Wednesday, November 18 @ 4:00 p.m.

John Owen

Taylor Professor of Politics

Senior Fellow, Institute for Advanced Studies in Culture

Senior Fellow, Miller Center of Public Affairs

University of Virginia

Abstract

Three decades after its supposed permanent global triumph, democracy is in trouble nearly everywhere.  In the United States, Europe, Asia, Africa, and Latin America, constitutional self-government is on the back foot, as polarization destroys societal trust and anti-liberal populist movements and leaders enter parliaments and run governments.  Autocracy is becoming more entrenched in the two giants, China and Russia, and some countries openly proclaim their desire to be more like them.  Once seen as an inevitability, democracy now appears an achievement, a fragile one. Most analysts focus on the domestic maladies of democracies, but equally important is the international “environment” in which democracies operate.  In world politics there is an evolutionary dynamic in which the international environment selects for some types of state and against others.  Since the Second World War, the United States and other mature democracies have deliberately tried to preserve democracy at home by shaping the international environment through a liberal-internationalist foreign policy.  In the language of evolutionary theory, they have engaged in niche construction, altering their environment to “select for” constitutional self-government and “select out” authoritarianism.  For many decades, they enjoyed great success.
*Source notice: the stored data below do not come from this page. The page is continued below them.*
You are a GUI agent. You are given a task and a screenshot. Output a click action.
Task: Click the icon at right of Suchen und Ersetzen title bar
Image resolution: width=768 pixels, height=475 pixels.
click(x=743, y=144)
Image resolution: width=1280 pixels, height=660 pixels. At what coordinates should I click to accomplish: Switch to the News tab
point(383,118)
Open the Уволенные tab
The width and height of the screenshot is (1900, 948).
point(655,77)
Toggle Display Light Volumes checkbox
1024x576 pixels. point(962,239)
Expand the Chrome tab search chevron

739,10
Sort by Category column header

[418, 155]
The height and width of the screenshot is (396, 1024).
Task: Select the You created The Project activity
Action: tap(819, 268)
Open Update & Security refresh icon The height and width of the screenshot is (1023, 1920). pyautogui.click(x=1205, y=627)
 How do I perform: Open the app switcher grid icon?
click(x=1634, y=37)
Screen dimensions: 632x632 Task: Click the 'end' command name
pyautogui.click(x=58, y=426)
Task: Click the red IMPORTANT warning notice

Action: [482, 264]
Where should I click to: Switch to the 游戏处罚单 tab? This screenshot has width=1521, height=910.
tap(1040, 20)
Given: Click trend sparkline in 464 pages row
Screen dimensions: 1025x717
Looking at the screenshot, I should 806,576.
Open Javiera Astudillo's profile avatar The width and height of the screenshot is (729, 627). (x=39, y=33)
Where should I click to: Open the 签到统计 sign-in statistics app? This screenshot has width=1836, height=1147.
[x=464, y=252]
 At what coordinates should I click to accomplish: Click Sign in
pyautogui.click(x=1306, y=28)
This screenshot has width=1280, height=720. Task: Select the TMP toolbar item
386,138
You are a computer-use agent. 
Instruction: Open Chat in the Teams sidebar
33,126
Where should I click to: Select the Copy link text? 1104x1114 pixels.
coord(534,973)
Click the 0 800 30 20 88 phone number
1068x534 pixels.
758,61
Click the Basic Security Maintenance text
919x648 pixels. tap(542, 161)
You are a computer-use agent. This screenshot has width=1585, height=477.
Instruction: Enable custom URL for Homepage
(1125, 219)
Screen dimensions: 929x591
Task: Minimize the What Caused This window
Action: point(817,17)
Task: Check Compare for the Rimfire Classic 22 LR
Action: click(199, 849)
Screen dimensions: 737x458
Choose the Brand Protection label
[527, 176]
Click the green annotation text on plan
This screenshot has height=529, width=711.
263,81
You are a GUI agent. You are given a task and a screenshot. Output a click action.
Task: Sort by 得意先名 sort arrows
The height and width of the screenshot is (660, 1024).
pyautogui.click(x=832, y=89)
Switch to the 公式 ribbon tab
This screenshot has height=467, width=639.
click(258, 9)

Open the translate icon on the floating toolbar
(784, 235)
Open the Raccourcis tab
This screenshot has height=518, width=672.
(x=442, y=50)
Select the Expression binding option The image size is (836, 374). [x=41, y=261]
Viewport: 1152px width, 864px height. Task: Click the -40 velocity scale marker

But in recent decades, the niche they maintained has come to undermine democracy and favor autocracy.  Liberalism itself has transformed from its earlier classical and welfare forms to a cosmopolitan version that seeks to erase all barriers to economic and social interaction in the name of individual fulfillment.  Cosmopolitan liberalism has provoked cultural and economic backlash that jeopardizes constitutional democracy.  Furthermore, China and Russia – countries with different types of power and different prognoses – are both constructing their own niches, reshaping international order to select for autocracy.  Defending democracy will require a reformed liberal internationalism that will de-polarize electorates, restore solidarity among democracies, and be less inclusive of authoritarian regimes.  As the most powerful constitutional democracy, the United States retains the most important role in this reformation to protect democracy from the outside.

Biography

John M. Owen is Amb. Henry J. and Mrs. Marion R. Taylor Professor of Politics, and a Senior Fellow at the Institute for Advanced Studies in Culture and the Miller Center of Public Affairs, at the University of Virginia.  Owen is author of Confronting Political Islam (Princeton, 2015), The Clash of Ideas in World Politics (Princeton, 2010), and Liberal Peace, Liberal War (Cornell, 1997), and co-editor of Religion, the Enlightenment, and the New Global Order (Columbia, 2011).  He has published scholarly papers in the European Journal of International RelationsEuropean Journal of International SecurityGlobal PolicyInternational Organization, Internationale Politik und Gesellschaft, International PoliticsInternational Security, International Studies QuarterlyPerspectives on Politics, and several edited volumes.  His articles have appeared in Foreign AffairsThe Hedgehog ReviewThe HillThe Washington Post, National Interest, The New York Times,and USA Today.  He is a former Editor-in-Chief of Security Studies; he serves on its editorial board and that of International Security.  Owen has held fellowships at Harvard, Stanford, Princeton, Oxford, the Free University of Berlin, and the WZB Berlin Social Science Research Center.  He is a recipient of a Humboldt Research Prize (2015).  He holds an AB from Duke, an MPA from Princeton, and a PhD from Harvard.  In Fall 2020, he is a Visiting Professor in the Political Science Department at the University of British Columbia.